Wie viele Emojis hast du heute schon via WhatsApp Nachrichten verschickt? 95% der Internetnutzer haben schon Emojis verwendet. Daher sind die Chancen hoch, dass du auch dazu gehörst. Emojis haben unlängst den Sprung von unserem Privatleben in die Berufswelt geschafft. Und auch dort kommen sie richtig gut an.

Tagtäglich werden über 10 Milliarden – ja, Milliarden – Emojis verschickt. Im WhatsApp sind die kleinen Emojis gang und gäbe, auch auf Social Media begegnet man den kleinen gelben Gesichtern tagtäglich. Auch Unternehmen scheuen sich mittlerweile nicht mehr, Emojis in ihren Bildunterschriften auf Instagram oder in Newslettern zu verwenden. Sind Emojis im Geschäftskontext also absolut in Ordnung? Oder solltest du dich manchmal etwas zurücknehmen?

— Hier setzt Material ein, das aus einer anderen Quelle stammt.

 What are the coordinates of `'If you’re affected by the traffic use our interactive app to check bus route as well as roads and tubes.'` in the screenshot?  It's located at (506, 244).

Was hat es mit den Emojis auf sich?

Egal ob Privatperson, Influencer oder Brand: Du wirst selten einen Instagram oder Facebook Account finden, der komplett ohne Emojis auskommt. Sei es in der Bio oder unter den Bildern in der Beschreibung – mit Emojis können Emotionen gezeigt, Wörter ersetzt und Kontext hergestellt werden.

Die kleinen Bilder sind mittlerweile weitaus mehr als nur Verzierung. Emojis sind fast wie ihre eigene Sprache. So verstehen wir, welche Emojis welche Gefühle kommunizieren oder wozu sie besonders gut passen. Genau hier steckt aber auch die Schwierigkeit: Nicht alle Emojis bedeuten dasselbe für jeden.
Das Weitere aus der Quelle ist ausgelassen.